**Your goal:** Return, word for word, the part of the Fourier-series derivation that begins at "Let $a >0$." and ends after "as $r \rightarrow \infty$.".

**Selected excerpt:**
──────────────────────────────
Differentiating this equation for $u(r,\theta)$ with respect to $r$ gives us our boundary condition at $r=a$, $f(\theta)$.

$$u_{r}(r,\theta) = \sum_{n=1}^{\infty} n r^{n-1} (A_n \cos(n \theta) + B_n \sin(n \theta))$$

$$u_{r}(a,\theta) = \sum_{n=1}^{\infty} n a^{n-1} (A_n \cos(n \theta) + B_n \sin(n \theta)) = f(\theta)$$

$$\text{Notice that: }\int_{0}^{2\pi}f(\theta) d \theta = \int_{0}^{\pi} \sin (\theta)d \theta + \int_{\pi}^{2\pi}0 d \theta = 1-1+0 = 0$$

So $f$ has a free coefficient and we may find a unique solution up to a constant $C \in \mathbb{R}$. We have Fourier coefficients at $r = a$:

$$A_n = \frac{1}{\pi n a^{n-1}} \int_{0}^{2\pi}h(\phi)\cos(n\phi)d\phi$$

$$B_n = \frac{1}{\pi n a^{n-1}} \int_{0}^{2\pi}h(\phi)\sin(n\phi)d\phi$$

Substituting in $f(\theta)$ and splitting the integral between $(0,\pi)$ and $(\pi,2\pi)$:

$$\implies A_n = \frac{1}{\pi n a^{n-1}} \int_{0}^{2\pi}f(\phi)\cos(n\phi)d\phi = \frac{1}{\pi n a^{n-1}}( \int_{0}^{\pi}\sin(\phi)\cos(n\phi)d\phi + \int_{\pi}^{2\pi}0\cos(n\phi)d\phi)$$

$$= \frac{1}{\pi n a^{n-1}}(\frac{-1-(-1)^n}{n^2-1}) \text{, as } n \in \mathbb{N}$$

and $A_0=0$

$$\implies B_n = \frac{1}{\pi n a^{n-1}} \int_{0}^{2\pi}f(\phi)\sin(n\phi)d\phi = \frac{1}{\pi n a^{n-1}}( \int_{0}^{\pi}\ sin(\phi)\sin(n\phi)d\phi + \int_{\pi}^{2\pi}0\sin(n\phi)d\phi)$$

$$= \frac{1}{\pi n a^{n-1}}(0) = 0 \text{, as } n \in \mathbb{N}$$

$$\implies u(r,\theta) = \sum_{n=1}^{\infty} (\frac{r^n}{a^{n-1}}) \frac{-1-(-1^2)}{ \pi (n^3-n) } \cos(n \theta) + C, \phantom{\ } C \in \mathbb{R} \phantom{\ }$$

(b)

Let $a >0$. BC $h(\theta) = f(\theta)$.  $r\mapsto \frac{1}{r}$ : $\{ z : z \in \mathbb{R}_\infty , z \ge a \} \mapsto \{ \frac{1}{z} : \frac{1}{z} \in \mathbb{R}_{\infty} , \frac{1}{z} \le \frac{1}{a}\}$. Then $\frac{1}{r} \rightarrow 0$ as $r \rightarrow \infty$.
──────────────────────────────
[Stored records]

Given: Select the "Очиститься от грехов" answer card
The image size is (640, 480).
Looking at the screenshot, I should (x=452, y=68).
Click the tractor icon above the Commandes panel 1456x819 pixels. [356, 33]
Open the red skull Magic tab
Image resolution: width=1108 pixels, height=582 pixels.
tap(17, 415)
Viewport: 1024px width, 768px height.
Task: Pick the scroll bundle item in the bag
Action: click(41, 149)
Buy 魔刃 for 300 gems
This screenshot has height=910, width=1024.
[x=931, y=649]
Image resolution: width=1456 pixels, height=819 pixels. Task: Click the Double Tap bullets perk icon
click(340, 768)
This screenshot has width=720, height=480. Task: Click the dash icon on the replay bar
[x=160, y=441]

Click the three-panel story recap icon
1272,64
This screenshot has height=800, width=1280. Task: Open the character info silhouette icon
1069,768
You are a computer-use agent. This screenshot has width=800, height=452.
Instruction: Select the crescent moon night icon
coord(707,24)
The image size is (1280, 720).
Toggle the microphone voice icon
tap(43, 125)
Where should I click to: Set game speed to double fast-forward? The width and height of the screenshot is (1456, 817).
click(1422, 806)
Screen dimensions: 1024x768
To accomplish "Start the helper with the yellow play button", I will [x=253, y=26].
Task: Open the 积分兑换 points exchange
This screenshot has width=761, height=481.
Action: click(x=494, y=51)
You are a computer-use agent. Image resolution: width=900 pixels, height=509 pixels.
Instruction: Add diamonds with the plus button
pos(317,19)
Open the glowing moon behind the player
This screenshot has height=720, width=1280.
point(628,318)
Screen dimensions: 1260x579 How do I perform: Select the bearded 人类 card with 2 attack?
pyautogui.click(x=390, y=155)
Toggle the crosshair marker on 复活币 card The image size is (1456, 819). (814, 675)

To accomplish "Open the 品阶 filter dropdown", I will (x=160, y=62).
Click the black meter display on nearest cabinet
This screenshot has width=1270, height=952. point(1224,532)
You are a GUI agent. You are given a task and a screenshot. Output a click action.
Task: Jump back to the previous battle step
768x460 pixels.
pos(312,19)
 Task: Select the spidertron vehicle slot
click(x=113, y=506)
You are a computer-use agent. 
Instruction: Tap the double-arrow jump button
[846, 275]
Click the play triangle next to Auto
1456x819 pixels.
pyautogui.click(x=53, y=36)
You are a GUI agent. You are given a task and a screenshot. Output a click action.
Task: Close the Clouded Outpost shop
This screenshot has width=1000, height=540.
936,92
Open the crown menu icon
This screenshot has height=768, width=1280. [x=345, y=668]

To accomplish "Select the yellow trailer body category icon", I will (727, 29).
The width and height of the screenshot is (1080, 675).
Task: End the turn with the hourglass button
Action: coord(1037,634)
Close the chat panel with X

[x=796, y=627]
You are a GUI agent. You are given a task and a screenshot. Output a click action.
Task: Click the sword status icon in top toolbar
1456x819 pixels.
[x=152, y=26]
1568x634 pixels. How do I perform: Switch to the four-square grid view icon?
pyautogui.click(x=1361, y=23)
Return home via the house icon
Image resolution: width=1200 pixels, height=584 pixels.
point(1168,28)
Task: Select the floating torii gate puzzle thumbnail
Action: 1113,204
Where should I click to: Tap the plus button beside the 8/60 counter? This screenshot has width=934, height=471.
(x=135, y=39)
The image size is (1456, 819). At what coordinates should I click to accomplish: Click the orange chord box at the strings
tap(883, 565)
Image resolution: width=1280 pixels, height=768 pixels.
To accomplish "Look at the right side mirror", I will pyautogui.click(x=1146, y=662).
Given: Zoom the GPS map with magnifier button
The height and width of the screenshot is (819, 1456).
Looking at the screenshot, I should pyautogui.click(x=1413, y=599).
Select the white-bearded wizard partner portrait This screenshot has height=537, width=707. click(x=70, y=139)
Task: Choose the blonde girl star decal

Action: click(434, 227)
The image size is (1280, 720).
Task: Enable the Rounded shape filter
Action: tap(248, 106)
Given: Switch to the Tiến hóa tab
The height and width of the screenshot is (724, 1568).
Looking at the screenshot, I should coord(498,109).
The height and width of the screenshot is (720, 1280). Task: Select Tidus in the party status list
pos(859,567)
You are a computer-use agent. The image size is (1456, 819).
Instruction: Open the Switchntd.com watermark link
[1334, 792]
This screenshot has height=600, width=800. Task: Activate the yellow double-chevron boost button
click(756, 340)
──────────────────────────────
**Answer to this problem:**
Let $a >0$. BC $h(\theta) = f(\theta)$.  $r\mapsto \frac{1}{r}$ : $\{ z : z \in \mathbb{R}_\infty , z \ge a \} \mapsto \{ \frac{1}{z} : \frac{1}{z} \in \mathbb{R}_{\infty} , \frac{1}{z} \le \frac{1}{a}\}$. Then $\frac{1}{r} \rightarrow 0$ as $r \rightarrow \infty$.